11.24.10
Posted in Updates at 6:20 pm by Todd Wilson
Changes in this release:
- Fixed a bug on Mac OS X where an overwrite prompt was not being given in exporting scraping sessions.
- Fixed a message formatting issue in certain script errors.
- Fixed an issue with anonymous proxies being terminated externally.
You can view a cumulative list of changes since 5.0 on our
Change Log page.
Permalink
11.23.10
Posted in Thoughts at 5:19 pm by Todd Wilson
One of the main aspects that I think differentiates screen-scraper from many other solutions is its ability to handle large-scale scraping needs. Additionally, it was designed from the ground up to integrate with other systems, so it generally fits nicely into most any existing setup.
If you’re doing a simple one-off data extraction project screen-scraper could certainly handle it, but, truthfully, you may be better off with something that’s a little more quick-and-easy. On the contrary, if you’re looking to pull data from multiple web sites, and need the extracted data to be made available to other solutions, screen-scraper is an excellent option.

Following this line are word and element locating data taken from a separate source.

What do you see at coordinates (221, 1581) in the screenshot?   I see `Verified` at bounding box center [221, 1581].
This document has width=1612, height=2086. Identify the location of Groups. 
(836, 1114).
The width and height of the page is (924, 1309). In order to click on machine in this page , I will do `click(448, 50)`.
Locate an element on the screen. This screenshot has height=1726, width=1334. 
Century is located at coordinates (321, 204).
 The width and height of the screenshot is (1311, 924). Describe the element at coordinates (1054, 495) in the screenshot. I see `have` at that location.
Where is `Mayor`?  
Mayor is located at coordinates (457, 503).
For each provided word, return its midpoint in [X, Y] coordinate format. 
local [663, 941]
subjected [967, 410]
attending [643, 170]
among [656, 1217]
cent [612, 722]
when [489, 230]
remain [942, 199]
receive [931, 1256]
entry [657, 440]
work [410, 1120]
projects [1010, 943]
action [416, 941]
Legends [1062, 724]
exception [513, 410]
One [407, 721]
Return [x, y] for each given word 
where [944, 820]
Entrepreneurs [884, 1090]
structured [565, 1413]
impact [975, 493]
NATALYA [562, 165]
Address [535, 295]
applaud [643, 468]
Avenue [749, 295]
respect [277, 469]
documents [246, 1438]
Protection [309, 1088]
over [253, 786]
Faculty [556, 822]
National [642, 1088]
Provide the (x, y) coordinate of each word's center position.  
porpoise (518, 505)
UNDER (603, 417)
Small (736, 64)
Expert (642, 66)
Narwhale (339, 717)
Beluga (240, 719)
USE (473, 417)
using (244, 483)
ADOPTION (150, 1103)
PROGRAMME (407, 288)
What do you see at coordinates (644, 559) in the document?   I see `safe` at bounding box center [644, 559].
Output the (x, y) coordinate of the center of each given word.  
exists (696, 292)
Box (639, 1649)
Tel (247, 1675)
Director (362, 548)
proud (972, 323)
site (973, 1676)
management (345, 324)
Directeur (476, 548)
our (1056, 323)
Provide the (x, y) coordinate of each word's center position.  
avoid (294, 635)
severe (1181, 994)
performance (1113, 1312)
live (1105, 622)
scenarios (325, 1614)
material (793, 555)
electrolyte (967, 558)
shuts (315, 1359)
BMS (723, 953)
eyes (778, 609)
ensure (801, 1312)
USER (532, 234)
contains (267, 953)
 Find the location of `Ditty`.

There are many solutions out there that may get you up and running fairly quickly, but would fall apart when faced with some of the jobs screen-scraper tackles.
Along these lines we’ve added a new Enterprise-Ready page to our site that summarizes some of what screen-scraper can do. If you need big iron for your project, take a close look at what screen-scraper offers.
Permalink
11.12.10
Posted in Updates at 4:13 pm by Todd Wilson
Changes:
- Based on feedback, now allowing running the screen-scraper workbench and server simultaneously by adding the “AllowMultipleSimultaneousInstances” property to the screen-scraper.properties file.
- Fixed a bug where screen-scraper would freeze up when very large requests were included in proxy sessions and scrapeable files.
- Fixed a bug where space characters in URL’s would generate an error.
Permalink
11.11.10
Posted in Tips at 7:31 pm by scottw
Lately we find an increasing need to anonymize our scraping sessions. So, as necessity is the mother of invention, we have created and adopted a handful of different approaches to keep our scrapes up and running.
Keep in mind, the only way to block a web crawler is for a website’s server to refuse connections from an offending IP address.
Proactive Anonymization
This approach is used before any blocking has occurred. Ideally, a proactive approach would be the only technique needed.
Using screen-scraper’s Anonymization Service set up your scraping session to spawn between 3-5 proxy servers when it starts. Create a script whose job it is to shutdown and spawn anew a proxy server at a random interval (say, every 3-5 minutes).
It is also useful to switch up the User Agent at least each time you switch out a proxy. It can be even more effective if you switch it up on every request.
Similarly, when possible, you can change your referrer to a random URL that is off of the target domain. This makes it appear as though a different user is entering the site from an external source (typically considered positive traffic).
Reactive Anonymization
This is necessary once a site starts blocking your IP address.
The first approach is to use screen-scraper’s built-in Anonymization Service. The current implementation makes use of Amazon EC2 servers as proxies. Because we make use of Amazon’s Linux EC2 instances we have access to Squid, a popular proxy server already installed.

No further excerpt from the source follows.